▸ **Your goal**:
Reproduce every line of the items verbatim, from the very first line down to the line containing "[x=1095, y=144]", including both ends.

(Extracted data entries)
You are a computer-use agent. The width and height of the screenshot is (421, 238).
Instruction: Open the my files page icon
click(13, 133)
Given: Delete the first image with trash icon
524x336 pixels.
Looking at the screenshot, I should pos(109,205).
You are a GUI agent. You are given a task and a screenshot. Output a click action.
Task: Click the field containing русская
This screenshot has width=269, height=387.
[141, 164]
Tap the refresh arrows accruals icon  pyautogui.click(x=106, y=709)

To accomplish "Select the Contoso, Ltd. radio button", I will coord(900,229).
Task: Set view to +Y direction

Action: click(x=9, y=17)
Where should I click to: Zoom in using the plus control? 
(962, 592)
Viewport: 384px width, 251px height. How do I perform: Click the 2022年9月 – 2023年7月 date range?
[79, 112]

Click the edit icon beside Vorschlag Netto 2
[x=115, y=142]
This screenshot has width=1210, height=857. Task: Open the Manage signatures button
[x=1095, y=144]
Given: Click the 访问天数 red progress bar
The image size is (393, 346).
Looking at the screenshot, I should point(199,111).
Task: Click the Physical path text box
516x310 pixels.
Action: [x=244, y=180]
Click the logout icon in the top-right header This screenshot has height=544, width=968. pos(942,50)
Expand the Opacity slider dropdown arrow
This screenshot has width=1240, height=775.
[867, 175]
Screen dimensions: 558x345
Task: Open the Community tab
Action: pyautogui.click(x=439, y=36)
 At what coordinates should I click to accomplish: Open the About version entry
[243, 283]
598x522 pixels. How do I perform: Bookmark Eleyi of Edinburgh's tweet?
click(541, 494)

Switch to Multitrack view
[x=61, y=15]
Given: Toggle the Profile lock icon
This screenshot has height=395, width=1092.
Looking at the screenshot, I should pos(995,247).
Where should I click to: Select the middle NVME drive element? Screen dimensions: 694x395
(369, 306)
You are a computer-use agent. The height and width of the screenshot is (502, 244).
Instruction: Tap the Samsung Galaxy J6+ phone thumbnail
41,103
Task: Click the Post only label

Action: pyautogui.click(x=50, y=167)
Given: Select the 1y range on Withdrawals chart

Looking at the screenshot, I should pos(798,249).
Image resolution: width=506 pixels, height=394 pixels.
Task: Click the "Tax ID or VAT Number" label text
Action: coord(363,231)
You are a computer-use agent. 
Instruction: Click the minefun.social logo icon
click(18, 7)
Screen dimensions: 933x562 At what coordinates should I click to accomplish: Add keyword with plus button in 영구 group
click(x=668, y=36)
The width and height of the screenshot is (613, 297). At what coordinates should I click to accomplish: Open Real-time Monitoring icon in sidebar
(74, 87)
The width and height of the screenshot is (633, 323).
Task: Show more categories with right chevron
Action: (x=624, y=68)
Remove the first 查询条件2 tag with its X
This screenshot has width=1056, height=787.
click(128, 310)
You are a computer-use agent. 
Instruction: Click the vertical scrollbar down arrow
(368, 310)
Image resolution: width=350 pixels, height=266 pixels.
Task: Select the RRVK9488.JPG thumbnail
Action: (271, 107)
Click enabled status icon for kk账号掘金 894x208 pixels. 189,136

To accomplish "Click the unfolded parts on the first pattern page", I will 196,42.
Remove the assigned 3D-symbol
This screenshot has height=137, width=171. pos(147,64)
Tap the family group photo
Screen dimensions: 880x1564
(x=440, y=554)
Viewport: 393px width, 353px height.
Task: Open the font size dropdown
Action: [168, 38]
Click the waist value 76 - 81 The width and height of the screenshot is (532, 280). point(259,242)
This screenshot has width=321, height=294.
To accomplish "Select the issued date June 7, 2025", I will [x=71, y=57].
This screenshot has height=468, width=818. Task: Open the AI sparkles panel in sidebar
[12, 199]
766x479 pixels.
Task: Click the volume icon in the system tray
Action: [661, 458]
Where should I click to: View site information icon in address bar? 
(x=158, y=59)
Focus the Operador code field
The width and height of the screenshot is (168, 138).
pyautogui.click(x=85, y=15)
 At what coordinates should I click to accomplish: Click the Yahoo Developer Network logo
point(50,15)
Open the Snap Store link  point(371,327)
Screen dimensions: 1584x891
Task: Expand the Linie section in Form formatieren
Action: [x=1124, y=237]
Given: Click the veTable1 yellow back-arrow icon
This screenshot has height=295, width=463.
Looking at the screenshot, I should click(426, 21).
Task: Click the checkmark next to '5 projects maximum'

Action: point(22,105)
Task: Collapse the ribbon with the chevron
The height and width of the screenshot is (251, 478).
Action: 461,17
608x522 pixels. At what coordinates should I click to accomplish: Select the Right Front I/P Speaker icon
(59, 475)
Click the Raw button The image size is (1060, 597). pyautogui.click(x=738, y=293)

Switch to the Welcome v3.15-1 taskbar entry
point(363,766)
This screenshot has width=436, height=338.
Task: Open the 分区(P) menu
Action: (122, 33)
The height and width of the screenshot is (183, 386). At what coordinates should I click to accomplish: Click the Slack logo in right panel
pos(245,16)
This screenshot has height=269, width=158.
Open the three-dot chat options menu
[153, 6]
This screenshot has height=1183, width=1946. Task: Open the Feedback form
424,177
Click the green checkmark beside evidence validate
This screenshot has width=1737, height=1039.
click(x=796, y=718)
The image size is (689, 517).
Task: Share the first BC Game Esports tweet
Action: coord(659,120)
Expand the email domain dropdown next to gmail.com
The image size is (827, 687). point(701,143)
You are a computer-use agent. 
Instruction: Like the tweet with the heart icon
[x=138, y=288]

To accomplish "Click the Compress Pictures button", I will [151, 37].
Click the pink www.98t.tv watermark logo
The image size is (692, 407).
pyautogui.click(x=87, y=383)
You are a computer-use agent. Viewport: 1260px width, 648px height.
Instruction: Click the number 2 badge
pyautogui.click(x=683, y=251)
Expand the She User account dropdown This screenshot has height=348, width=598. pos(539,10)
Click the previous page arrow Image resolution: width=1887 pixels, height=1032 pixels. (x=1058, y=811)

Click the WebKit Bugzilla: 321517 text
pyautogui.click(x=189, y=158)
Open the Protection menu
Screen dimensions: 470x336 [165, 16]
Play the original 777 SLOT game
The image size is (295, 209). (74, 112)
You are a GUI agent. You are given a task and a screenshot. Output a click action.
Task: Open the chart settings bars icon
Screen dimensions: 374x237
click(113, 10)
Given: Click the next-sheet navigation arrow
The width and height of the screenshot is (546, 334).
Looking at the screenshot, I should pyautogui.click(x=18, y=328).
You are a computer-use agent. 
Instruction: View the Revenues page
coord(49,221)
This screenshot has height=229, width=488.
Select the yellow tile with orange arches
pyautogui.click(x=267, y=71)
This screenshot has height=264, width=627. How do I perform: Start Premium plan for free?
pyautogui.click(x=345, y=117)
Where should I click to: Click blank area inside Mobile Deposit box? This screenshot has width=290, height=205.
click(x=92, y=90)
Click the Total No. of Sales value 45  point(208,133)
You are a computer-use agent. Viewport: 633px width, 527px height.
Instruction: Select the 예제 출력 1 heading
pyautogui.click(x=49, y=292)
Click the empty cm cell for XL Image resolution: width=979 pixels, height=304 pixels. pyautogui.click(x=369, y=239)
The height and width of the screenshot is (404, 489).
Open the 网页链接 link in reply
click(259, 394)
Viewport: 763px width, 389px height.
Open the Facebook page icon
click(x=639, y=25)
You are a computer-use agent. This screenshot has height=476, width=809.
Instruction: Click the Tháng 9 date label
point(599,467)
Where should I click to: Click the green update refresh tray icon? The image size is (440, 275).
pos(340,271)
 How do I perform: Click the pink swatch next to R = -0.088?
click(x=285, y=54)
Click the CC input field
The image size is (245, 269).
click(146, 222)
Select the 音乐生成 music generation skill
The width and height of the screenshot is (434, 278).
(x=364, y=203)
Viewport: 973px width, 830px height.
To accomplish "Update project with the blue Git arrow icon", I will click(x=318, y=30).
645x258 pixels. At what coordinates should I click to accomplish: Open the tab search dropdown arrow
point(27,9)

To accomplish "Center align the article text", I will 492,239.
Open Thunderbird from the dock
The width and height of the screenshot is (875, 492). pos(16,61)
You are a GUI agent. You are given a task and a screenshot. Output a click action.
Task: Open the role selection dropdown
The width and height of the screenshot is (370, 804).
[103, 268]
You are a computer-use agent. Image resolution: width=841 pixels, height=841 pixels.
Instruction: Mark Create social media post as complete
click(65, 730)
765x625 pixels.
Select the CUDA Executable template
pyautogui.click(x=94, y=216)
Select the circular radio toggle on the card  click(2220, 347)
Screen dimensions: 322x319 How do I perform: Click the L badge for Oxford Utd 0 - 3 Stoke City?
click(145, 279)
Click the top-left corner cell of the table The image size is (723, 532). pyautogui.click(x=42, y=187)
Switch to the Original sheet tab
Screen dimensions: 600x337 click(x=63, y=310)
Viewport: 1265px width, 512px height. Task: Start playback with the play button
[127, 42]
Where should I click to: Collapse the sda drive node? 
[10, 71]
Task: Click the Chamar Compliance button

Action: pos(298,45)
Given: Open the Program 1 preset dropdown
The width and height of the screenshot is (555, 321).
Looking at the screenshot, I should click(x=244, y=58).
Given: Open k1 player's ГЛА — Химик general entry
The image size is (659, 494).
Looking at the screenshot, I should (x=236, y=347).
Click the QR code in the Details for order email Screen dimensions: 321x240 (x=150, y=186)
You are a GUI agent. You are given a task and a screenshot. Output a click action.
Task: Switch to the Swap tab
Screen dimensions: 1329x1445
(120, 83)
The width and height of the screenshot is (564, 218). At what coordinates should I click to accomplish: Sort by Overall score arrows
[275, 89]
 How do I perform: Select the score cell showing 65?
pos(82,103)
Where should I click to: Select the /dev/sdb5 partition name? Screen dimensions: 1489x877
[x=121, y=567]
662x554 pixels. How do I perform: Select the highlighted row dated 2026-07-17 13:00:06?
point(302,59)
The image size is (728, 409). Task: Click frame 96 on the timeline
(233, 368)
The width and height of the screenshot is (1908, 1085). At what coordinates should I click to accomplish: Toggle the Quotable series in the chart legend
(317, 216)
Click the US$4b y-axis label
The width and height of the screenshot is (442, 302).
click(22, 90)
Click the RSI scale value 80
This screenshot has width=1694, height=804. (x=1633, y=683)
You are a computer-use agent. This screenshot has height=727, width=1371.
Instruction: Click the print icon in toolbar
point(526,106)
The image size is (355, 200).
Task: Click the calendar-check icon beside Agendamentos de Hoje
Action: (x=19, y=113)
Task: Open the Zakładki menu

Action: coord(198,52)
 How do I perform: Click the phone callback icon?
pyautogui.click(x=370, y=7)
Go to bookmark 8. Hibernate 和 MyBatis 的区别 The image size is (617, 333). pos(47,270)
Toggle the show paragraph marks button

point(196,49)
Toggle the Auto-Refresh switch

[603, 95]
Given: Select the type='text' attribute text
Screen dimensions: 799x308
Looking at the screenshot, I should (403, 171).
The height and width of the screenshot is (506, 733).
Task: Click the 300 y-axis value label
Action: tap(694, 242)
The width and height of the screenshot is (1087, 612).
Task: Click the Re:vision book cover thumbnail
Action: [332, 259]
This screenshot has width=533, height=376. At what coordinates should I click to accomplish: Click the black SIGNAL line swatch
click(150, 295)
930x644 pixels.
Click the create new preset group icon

▸ **Full response**:
You are a computer-use agent. The width and height of the screenshot is (421, 238).
Instruction: Open the my files page icon
click(13, 133)
Given: Delete the first image with trash icon
524x336 pixels.
Looking at the screenshot, I should pos(109,205).
You are a GUI agent. You are given a task and a screenshot. Output a click action.
Task: Click the field containing русская
This screenshot has width=269, height=387.
[141, 164]
Tap the refresh arrows accruals icon  pyautogui.click(x=106, y=709)

To accomplish "Select the Contoso, Ltd. radio button", I will coord(900,229).
Task: Set view to +Y direction

Action: click(x=9, y=17)
Where should I click to: Zoom in using the plus control? 
(962, 592)
Viewport: 384px width, 251px height. How do I perform: Click the 2022年9月 – 2023年7月 date range?
[79, 112]

Click the edit icon beside Vorschlag Netto 2
[x=115, y=142]
This screenshot has width=1210, height=857. Task: Open the Manage signatures button
[x=1095, y=144]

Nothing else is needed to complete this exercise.